Verilen Metin:
Düşünebildiğimiz ve hatta henüz düşünmemişken rüyasını görebildiğimiz her şey bana gerçek geliyor.
Canavarlar, dedin. Kafamın İçindeki Sülükler öyküne gelmek istiyorum. Esasen bu öykünün -fantastik ögeler dışında- klasik bir anlatı olduğunu söyleyebilir miyiz? Benim için de okuması oldukça da keyifli bir öyküydü. “Fantastik ögeler dışında” kısmına özellikle odaklanmak istedim. Çünkü her ne kadar asıl karakterin zombi dostuyla bir hikâyesi anlatılsa da öykünün temelde dayandığı ya da dayanmak zorunda olduğu yer orası değil. En azından bana öyle geldi. Bu bağlamda fantastik ayrıntıların öykünde bir araç hatta yer yer makyaj olduğunu söyleyebilir miyiz?

Görevler:
1. Verilen metinde “Düşünebildiğimiz ve hatta” sözlerinden “makyaj olduğunu söyleyebilir miyiz?” sözlerine kadar olan bölümü hiç değiştirmeden aynen çoğaltın.
2. Verilen metindeki “Düşünebildiğimiz ve hatta henüz düşünmemişken rüyasını görebildiğimiz her şey bana gerçek geliyor.” cümlesini İngilizceye çevirin.

Verilen Bilgiler:
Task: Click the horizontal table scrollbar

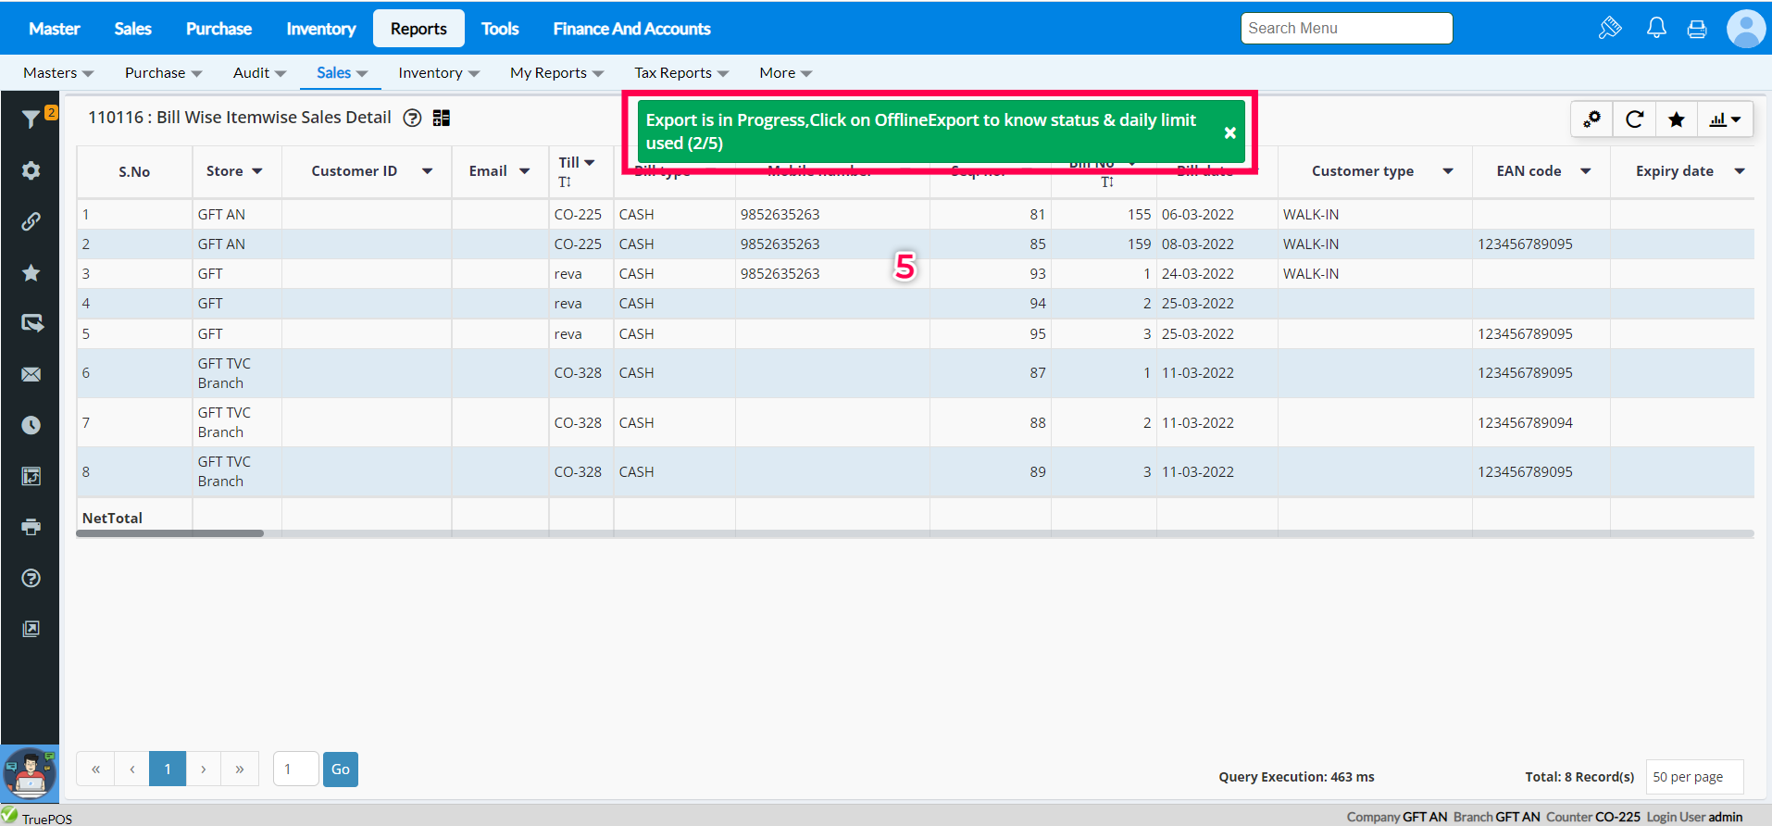Action: tap(169, 533)
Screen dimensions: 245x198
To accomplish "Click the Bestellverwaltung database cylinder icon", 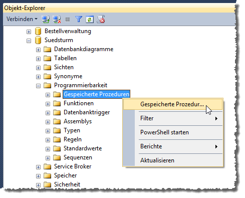I will point(38,31).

Çıktılar:
1.
Düşünebildiğimiz ve hatta henüz düşünmemişken rüyasını görebildiğimiz her şey bana gerçek geliyor.
Canavarlar, dedin. Kafamın İçindeki Sülükler öyküne gelmek istiyorum. Esasen bu öykünün -fantastik ögeler dışında- klasik bir anlatı olduğunu söyleyebilir miyiz? Benim için de okuması oldukça da keyifli bir öyküydü. “Fantastik ögeler dışında” kısmına özellikle odaklanmak istedim. Çünkü her ne kadar asıl karakterin zombi dostuyla bir hikâyesi anlatılsa da öykünün temelde dayandığı ya da dayanmak zorunda olduğu yer orası değil. En azından bana öyle geldi. Bu bağlamda fantastik ayrıntıların öykünde bir araç hatta yer yer makyaj olduğunu söyleyebilir miyiz?

2. Everything we can think of, and even everything we can dream of before we have thought of it, feels real to me.